# Backup rifle



## Horsager (Aug 31, 2006)

Another topic mentioned hard to find factory ammo, lost ammo, etc leading to the possibility of potentially having to travel to find factory ammo should yours be lost, misplaced, or for some reason you run out. My response to such an event would be to just use another rifle. If I leave for anything more than a day trip I bring a spare rifle and/or shotgun as well. I've never had the lost ammo problem, but my dad had a major issue with a rifle quite a few years ago. We were deer hunting on a day with freezing rain. We were getting out of the truck to go and push a slough because the rain had stopped. 5-6 steps out of the truck my dad slipped and fell right on his backside. His rifle was slung and hit the ground about the same time as him. The wood stock broke right through the pistol grip/rear action screw portion. It broke completely, two peices. That was about the end of the day so we headed in to where we were staying and dad switched to his backup rifle. Bruised pride, broken stock, but not a ruined hunt. There are many accidents/incidents that could happen causing a hunter to have to either head to the gunsmith, borrow somone elses rifle after they've finished, head to town for more shells, etc. In my opinion those are problems you fix after the hunt, during the hunt you go to your backup rifle and keep after your quarry.


----------



## zogman (Mar 20, 2002)

When I used to hunt deer like a man without a life anywhere, everywhere and as many days possible I always had a second/backup rifle along. 95% of the time they were both the same caliber. Both 270's. Came in handy a few times. :sniper:


----------



## clampdaddy (Aug 9, 2006)

Anybody that doesn't take along an extra rifle will one day find himself waiting for a buddy to shoot a deer so he can borrow that buddies rifle. My spare always wears a set of iron sights (my main rifle useually wears a scope but my spares must have iron sights because I trust them to stay put more than any scope) and for my 81 woodsmaster in 300 savage or my 7400 carbine in 30-06 I ALWAYS keep ten rounds for each in my pickup toolbox at all times.


----------



## Alaskan Brown Bear Killer (Feb 22, 2005)
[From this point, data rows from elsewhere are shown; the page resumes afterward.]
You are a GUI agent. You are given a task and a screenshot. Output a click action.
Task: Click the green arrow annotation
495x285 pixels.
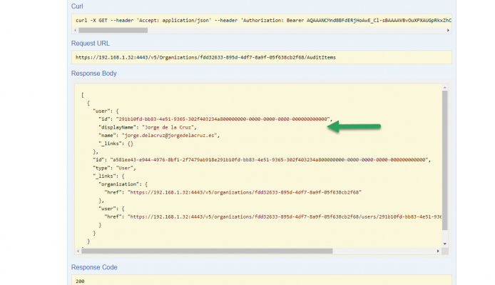[354, 126]
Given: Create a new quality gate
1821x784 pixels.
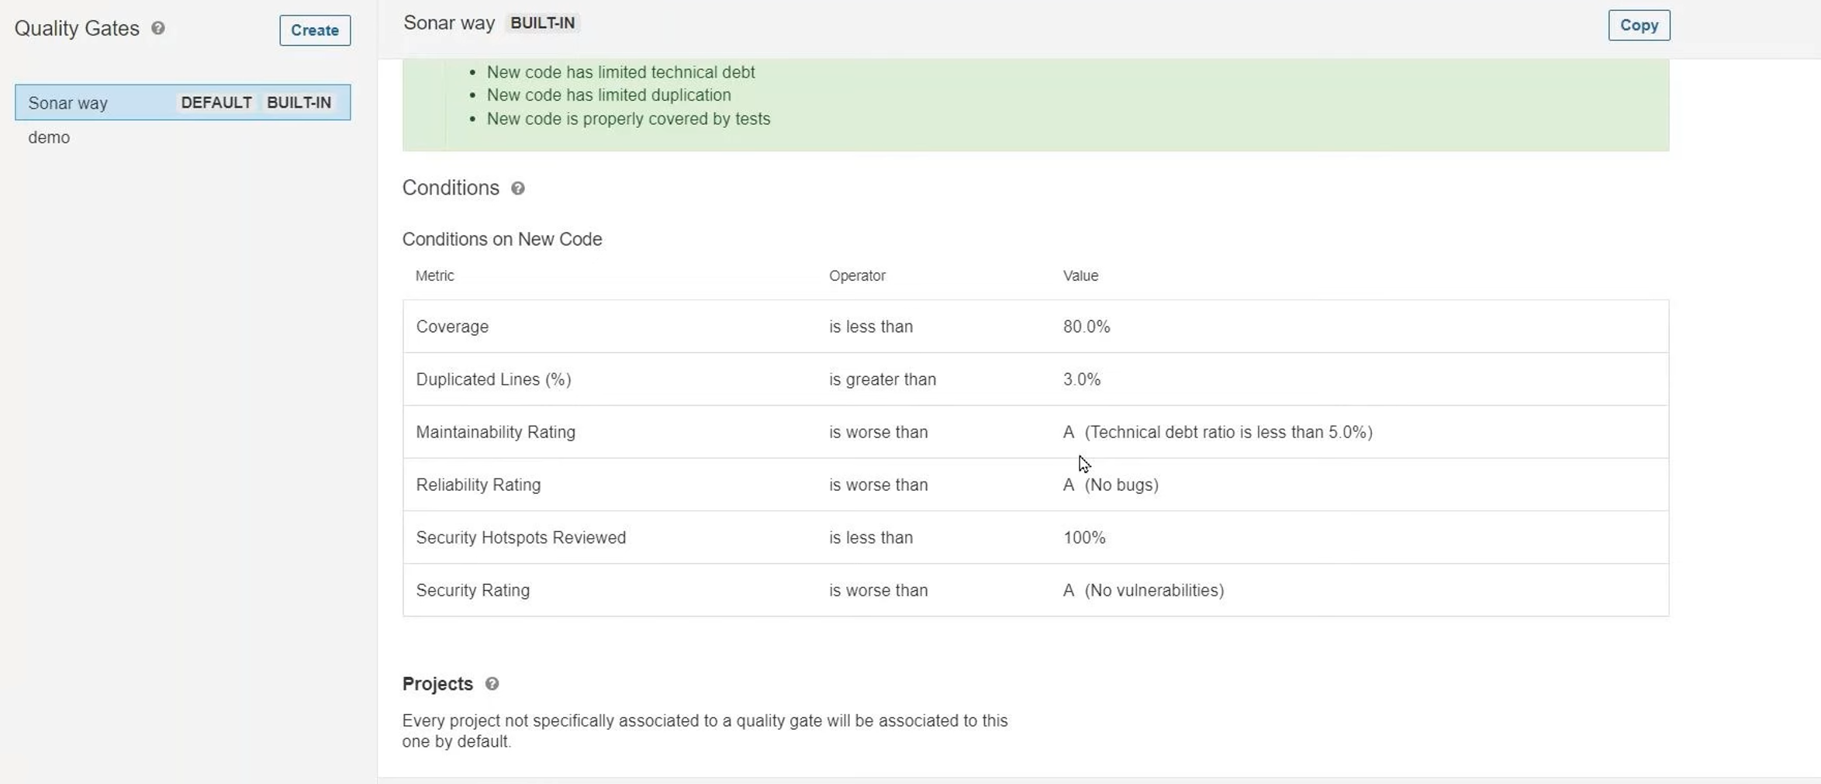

A backup rifle is essential especially when there is more than one hunter on the hunt.
I usually bring a 45-70 marlin guide gun for my backup rifle, I never had to use it but a couple of my budies did  . Anything from ATV rollovers to
"I forgot my bullets".

Back-up rifles are smart ideas :beer:


----------



## Plainsman (Jul 30, 2003)

I don't trust that darn Murphy. I normally have three or four rifles if I am more than 30 miles from home. I hardly ever go to the field with less than 100 rounds. I might be attacked by a pumpkin, old can, or clod of dirt closing fast at 300 yards. :sniper:


----------



## Bob Kellam (Apr 8, 2004)

I'm with Plainsman My extended cab truck becomes a one person vehicle during hunting season. I usually have the full spread with :lol:

Oh BTW my favorite backup is a 94 lever action 30-30 open sight, quick on target and it kills what it hits. Those killer dirt clumps can scare the heck out of ya :lol:

Bob


----------



## Horsager (Aug 31, 2006)

Plainsman, I am afflicted with that same, "I wonder if I can hit that?" syndrome. So far there is no cure for the ailment, it can however be treated with lots of ammo!


----------



## Burly1 (Sep 20, 2003)

I agree that's it's nice to have a backup....or two handy. However my resolve to carry one in the truck has been shaken. A friend had his pickup burglarized while parked at the entrance to a WMA. He lost two shotguns, a rifle and a handgun. I hunt rural areas, and frequently leave my truck for extended periods, in isolated regions. There's not much to stop a determined burglar from knocking out a window to gain access to my other guns while I am away. Consequently, I rarely carry more than I am willing to pack with me. It's a sad state of affairs, but even ND isn't as secure as it once was. I'll swear, thirty years ago, I would leave the truck parked at the side of a section line with the doors unlocked and never worry a bit. Not so now. Sorry that things have changed for the worse, Burl


----------



## Remington 7400 (Dec 14, 2005)

> I'm with Plainsman My extended cab truck becomes a one person vehicle during hunting season. I usually have the full spread with


 

If I really try I can fit a buddy in my truck, but the back seat and center console is "occupied" :wink: Pretty bad when 4 men go hunting and they must drive 4 trucks and pull 4 trailers to get all their gear 30 miles down the road.


----------



## hunt4P&amp;Y (Sep 23, 2004)

i am with you all on this topic. When I go out it is usually Mathews Switchback, Over and Under, pump. for pheasants or random things. My trusty 270WSM. and my back up rifle 338. mag. Just in case i need to make some noise. The boss is alittle loud. It works good on praire dogs. Just aim at the base of the mound and pull the trigger. Watch the dogs go flying.


----------



## landyn2003 (May 14, 2005)

Funny thing!! I've always hunted with a Remington 742. I liked the weight and stability of it. As it got older I purchased a 710 from a pawn shop for a backup. During a hunt two years ago the 742 gave it up. Had to use the 710. This year I purchased a new 7400. It (the 7400) is now my backup.


----------